You tune GC in Go by profiling allocations, CPU, and memory usage. Profiling shows you where the problems are, and Go has some surprisingly nice profiling tools built in.

Unlike turning a knob, which has wide reaching and unpredictable effects that may cause problems to just move around from one part of your application to another, you can address the actual problems with near-surgical precision in Go. You can even add tests to the code to ensure that you're meeting the expected number of allocations along a certain code path if you need to guarantee against regressions... but the GC is so rarely the problem in Go compared to Java, it's just not something to worry about 99% of the time.

If knobs had a "fix the problem" setting, they would already be set to that value. Instead, every value is a trade off, and since you have hundreds of knobs, you're playing an impossible optimization game with hundreds of parameters to try to find the set of parameter values that make your entire application perform the way you want it to. You might as well have a meta-tuner that just randomly turns the knobs to collect data on all the possible combinations of settings... and just hope that your next code change doesn't throw all that hard work out the window. Go gives you the tools to tune different parts of your code to behave in ways that are optimal for them.

It's worth pointing out that languages like Rust and C++ also require you to tune allocations and deallocations... this is not strictly a GC problem. In those languages, like in Go, you have to address the actual problems instead of spinning knobs and hoping the problem goes away.

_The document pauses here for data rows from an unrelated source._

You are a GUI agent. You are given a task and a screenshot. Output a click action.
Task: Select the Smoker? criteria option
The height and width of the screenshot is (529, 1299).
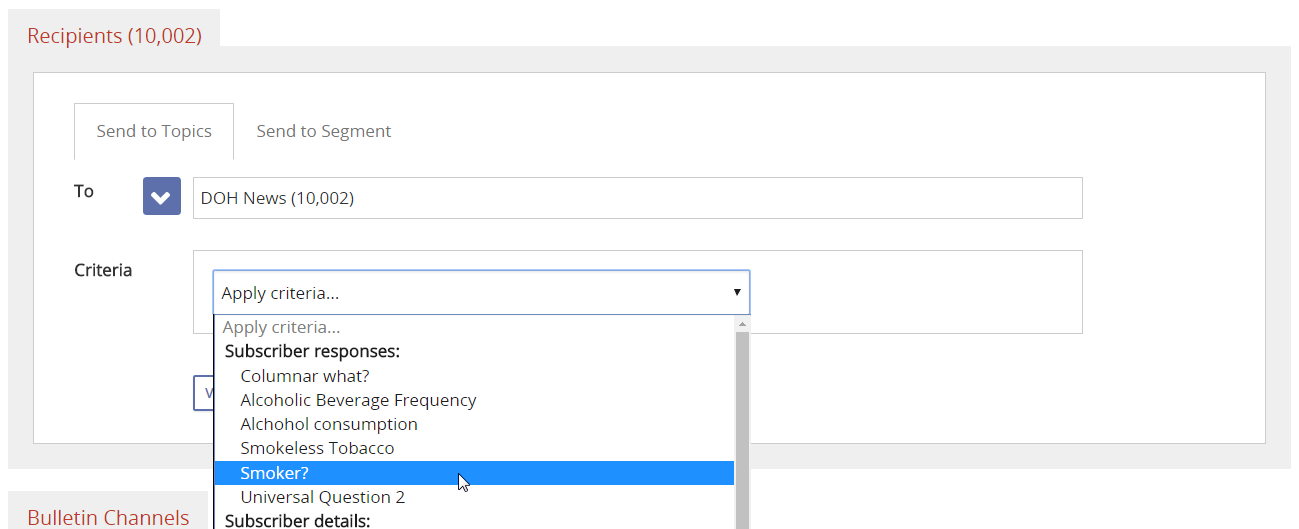[275, 473]
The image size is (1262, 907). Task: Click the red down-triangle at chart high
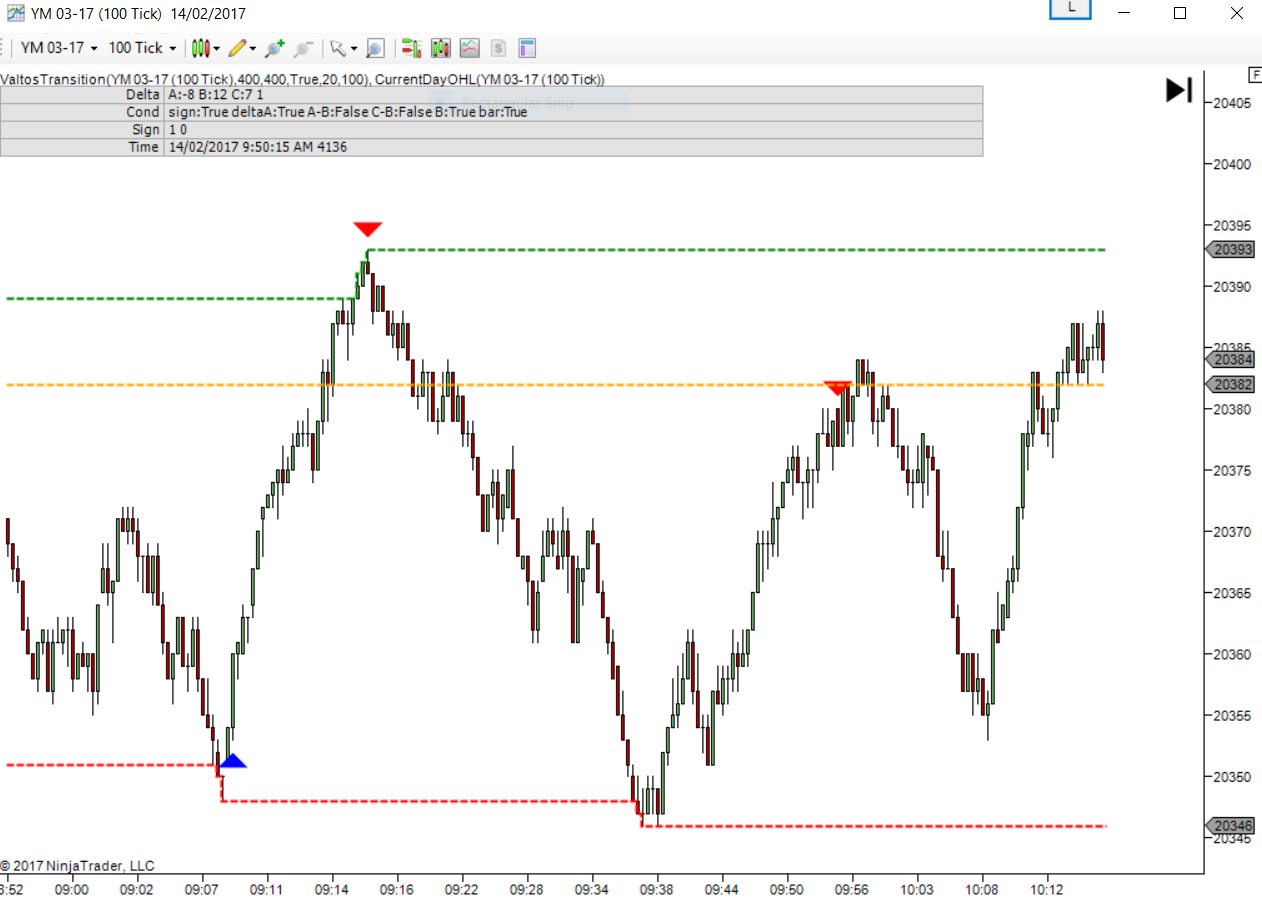pos(367,229)
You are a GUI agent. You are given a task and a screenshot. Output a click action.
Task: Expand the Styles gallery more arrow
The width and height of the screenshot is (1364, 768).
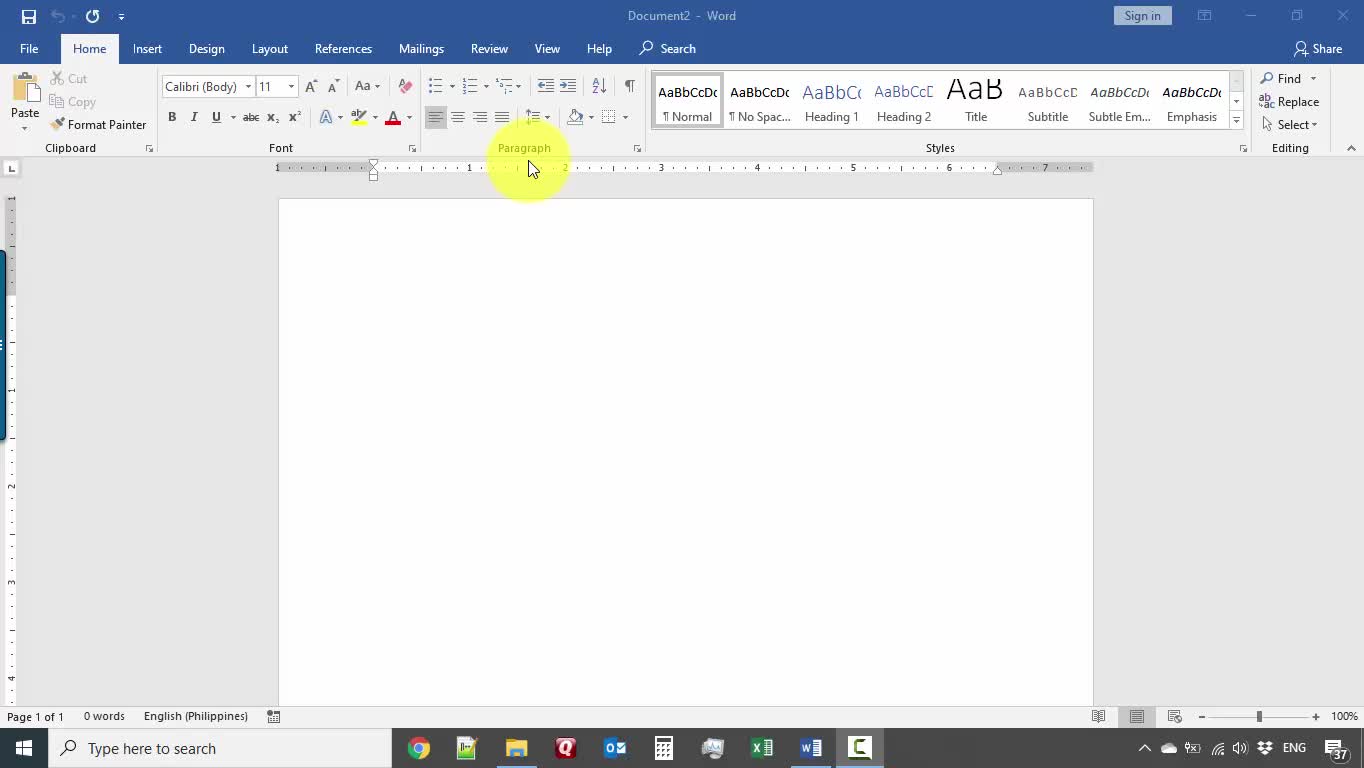[x=1236, y=121]
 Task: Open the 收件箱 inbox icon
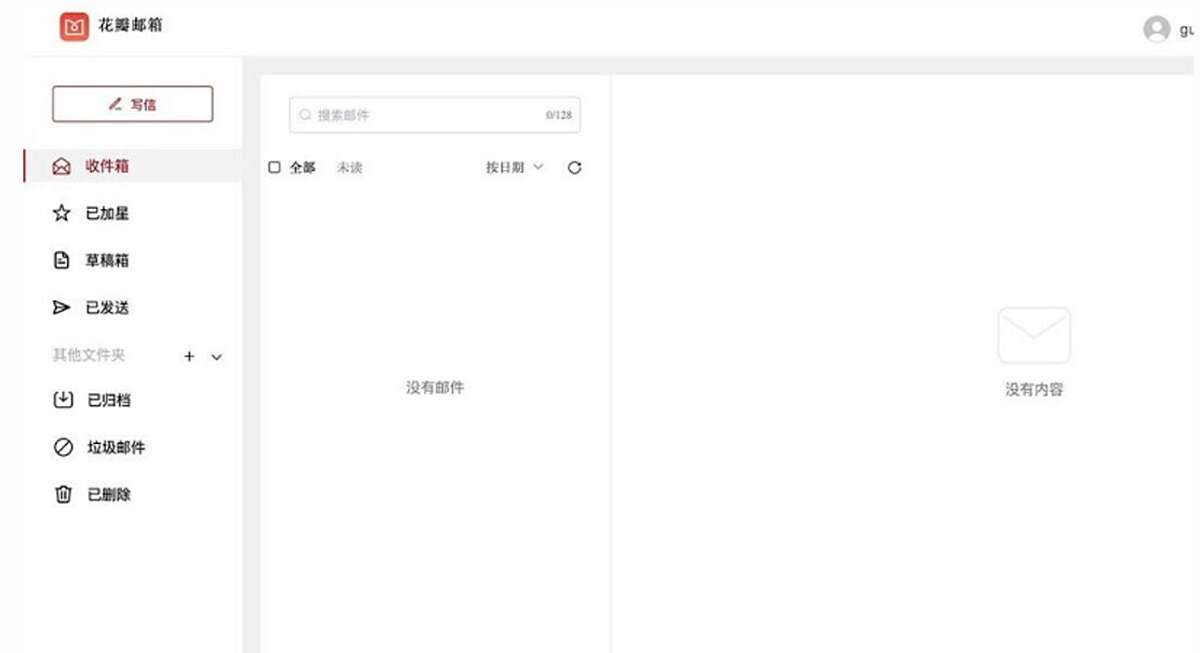click(x=61, y=166)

The one time I have actually run up against Go's GC when writing code that was trying to push the absolute limits of what could be done on a fleet of rather resource constrained cloud instances, I wished I was writing Rust for this particular problem... I definitely wasn't wishing I could be spinning Java's GC knobs. But, I was still able to optimize things to work in Go the way I needed them to even in that case, even if the level of control isn't as granular as Rust would have provided.